Comment remporter une victoire dont on ne peut même pas définir
les conditions ?
La guerre est une partie perdue pour l'agresseur et chaque manche est
l'occasion d'une défaite. Avec les techniques modernes, chaque belligérant
dispose d'un pouvoir terrifiant qu'il peut exercer SEUL. Chaque individu
du pays agressé peut se dire combattant ou non-combattant et en changer
à sa guise. Il a le choix du temps et du lieu.

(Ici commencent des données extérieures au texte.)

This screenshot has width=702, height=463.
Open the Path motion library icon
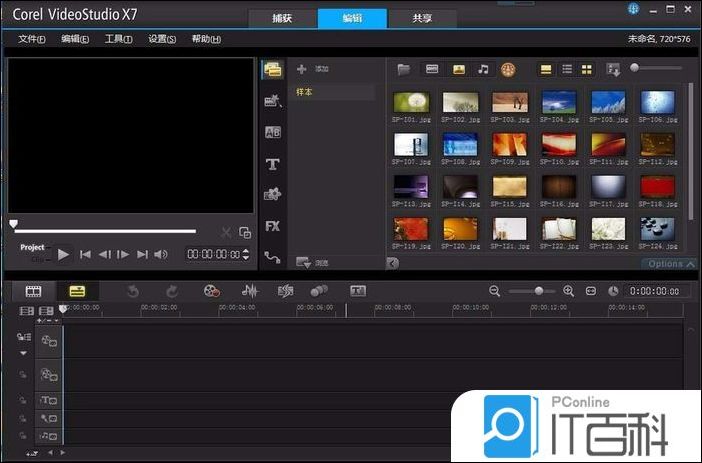272,257
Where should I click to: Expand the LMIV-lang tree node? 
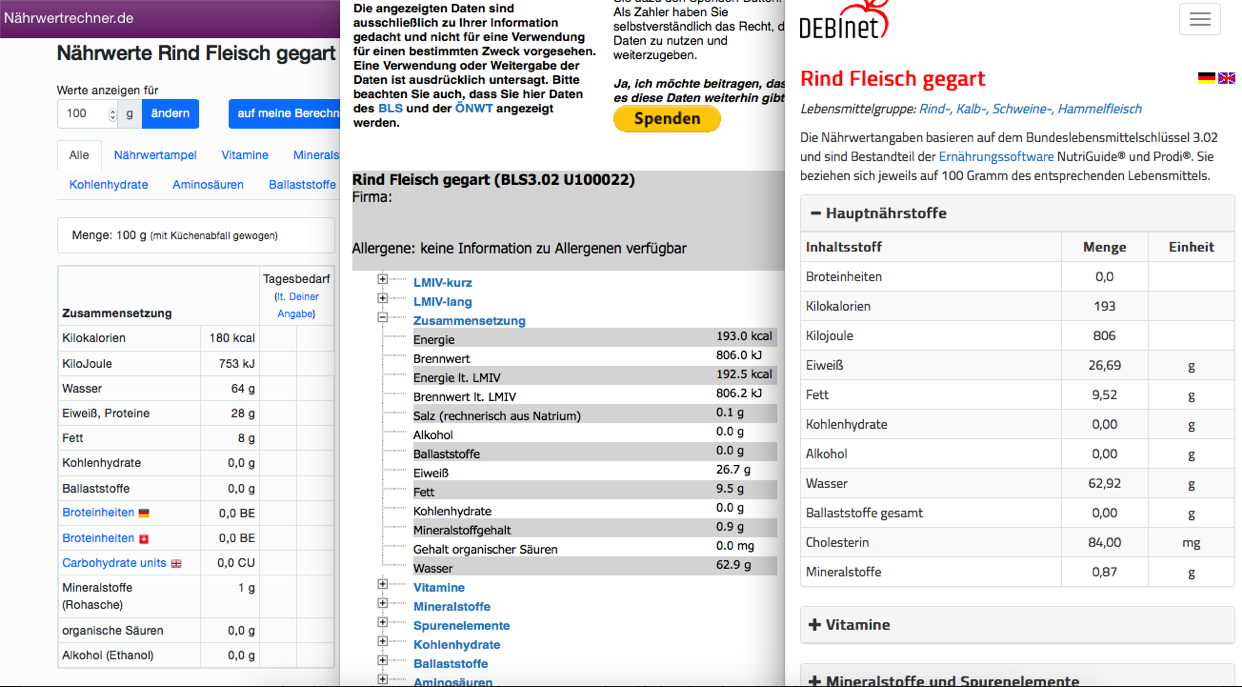coord(382,302)
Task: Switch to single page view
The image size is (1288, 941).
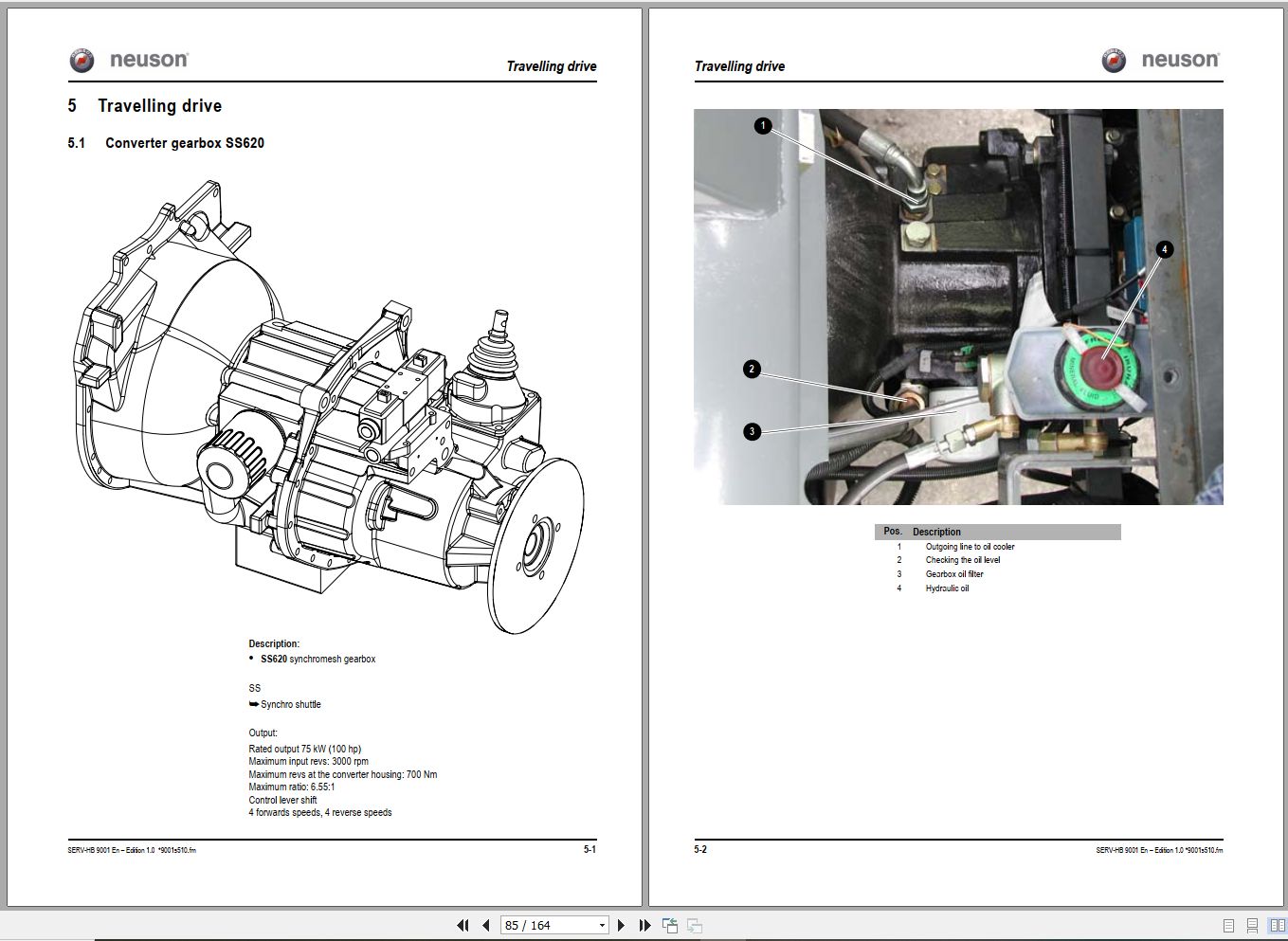Action: (x=1228, y=926)
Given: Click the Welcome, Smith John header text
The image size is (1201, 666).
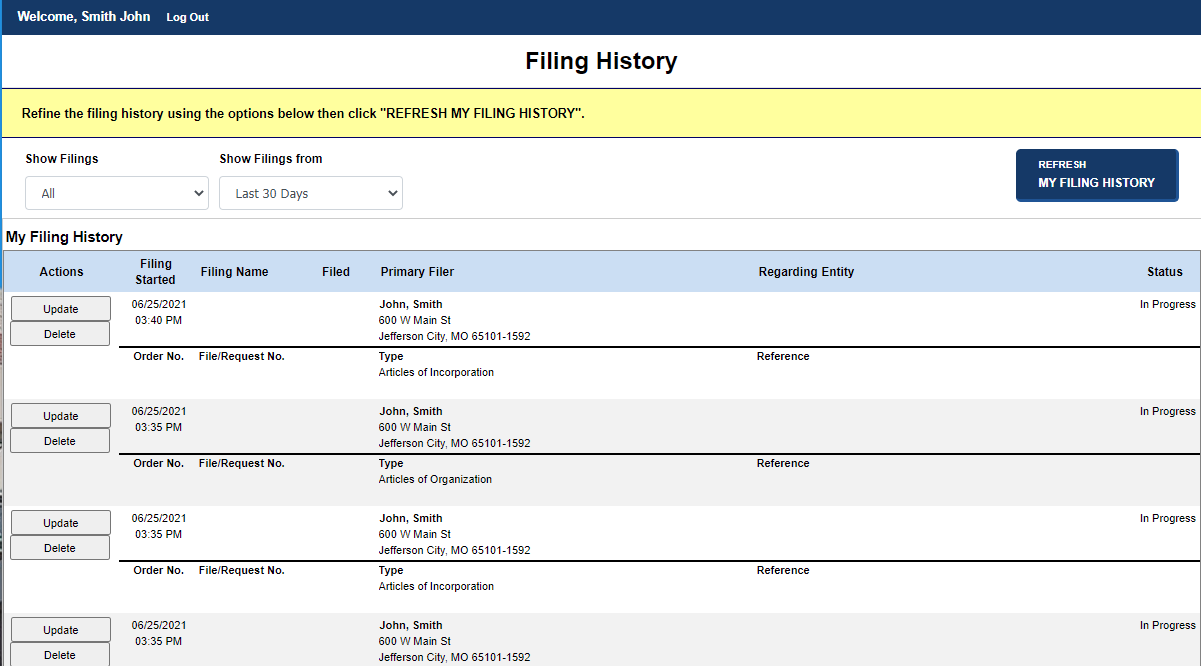Looking at the screenshot, I should click(x=83, y=17).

Il n'est plus possible
de tirer vengeance d'une attaque ou d'un attentat en s'en prenant aux alliés
de celui qui en a été l'auteur, car celui-ci n'a plus d'alliés,
ni même une population civile à laquelle il s'identifie. Ce
n'est plus SA population. Il est à lui seul son parti tout entier.
Pour l'agresseur, le seul ennemi visible est le désordre. Un
ennemi invincible, car plus l'on se bat, plus il augmente. Sans un adversaire
bien identifié à combattre, chaque soldat devient un agent
libre et devient vite aussi dangereux pour celui qui l'emploie que pour
celui contre qui on a voulu l'employer. Le conflit ne peut cesser, puisqu'il
n'y a personne qui ait l'autorité d'y mettre fin. L'envahisseur
n'a le choix qu'entre une retraite ignominieuse ou un génocide qui
le mettra au ban de l'humanité
Le génocide conduira à un élargissement du conflit
dans lequel l'envahisseur pourrait bien se retrouver l'envahi. Si c'est
le retrait qu'il choisit, les querelles intestines dans le pays envahi continuent
longtemps après son départ. Pour créer une nouvelle
solidarité, on doit y refaire le chemin qu'on avait mis des siècles,
parfois, à parcourir. Il n'est pas sûr quc cette solidarité
renaisse avant des décennies, des générations, si la
cohésion initiale était faible .
L'envahisseur, pour sa part, n'a aucune raison de chanter victoire.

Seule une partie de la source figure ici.